Focusing on the negative. (Expert level)

The first kilometer of the running route from my house starts on a very semi-steep uphill. Because of this, I usually use the first kilometer to ‘warm up’ and walk. But my running has been getting stronger and one afternoon, I found myself managing to run the entire kilometer without stopping. I was thrilled! When I reached the top at the swimming school, my heart felt like it would jump out of my chest, more from happiness than exertion. I could not stop smiling. My inner voice was saying, “Well done Bron!” Best . Feeling. Ever!

Two minutes later, another runner caught up to me and we started making conversation. We exchanged pleasant neighborhood chatter and discussed some of our road races. A few minutes had passed and I was enjoying running with her when out of the blue, she said, “Well, nice to have met you. Enjoy the rest of your run, I need to get going and run a little faster. I need to get home before the sun sets.” And off she ran…

That’s when all the negative thoughts flooded my head:

Before the sun sets? What the…? Yes, because I’m so slow, right? No one wants to run with you Bron. No one! You’re too slow!

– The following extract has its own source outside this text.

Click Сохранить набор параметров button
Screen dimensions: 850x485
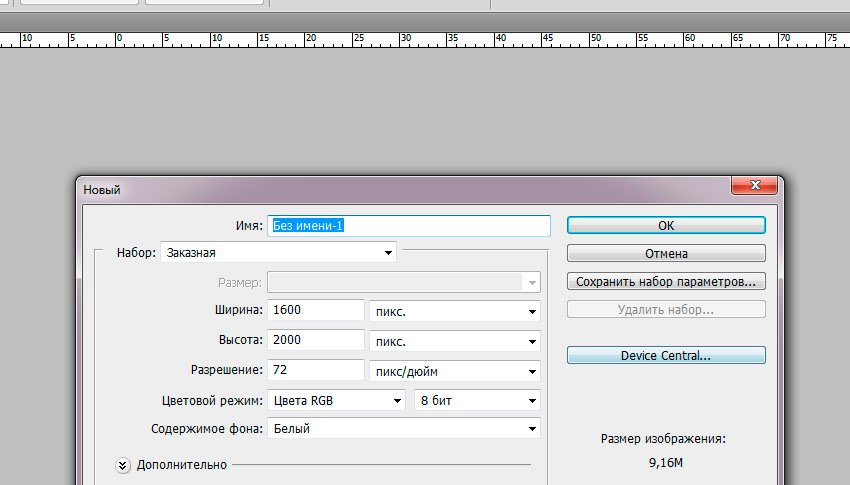pos(666,281)
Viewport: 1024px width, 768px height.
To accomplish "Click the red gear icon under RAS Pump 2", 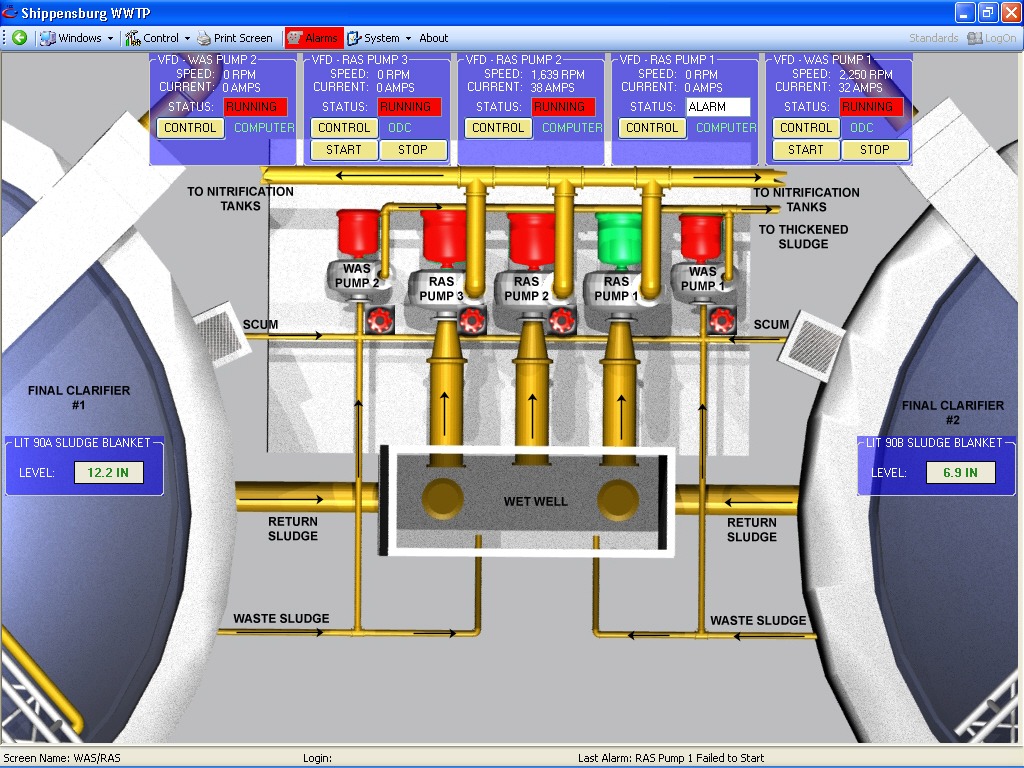I will tap(561, 320).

When she was out of sight, I slowed down (even more) and was still grumbling to myself when I suddenly thought back to how my run had started. I had managed to run up to the swimming school without walking. That was a great moment and it was brilliant! So then how the hell did I manage to allow my run to dip into such a negative mood. Why did it become all about my speed? How did I go so quickly from celebrating reaching a goal to focus on one of my biggest running insecurities?

Story image

Lesson learnt: It’s an area I need to work on. Breaking myself down happens so quickly and so easily. It’s destructive. I need to focus on my achievements and stop obsessing on the negative. I’m proud of myself. I ran the first kilometer from home all the way up the hill, to the swimming school, for the first time, without walking. Yeah! That’s what I want to take out of that run. Because that’s what counts!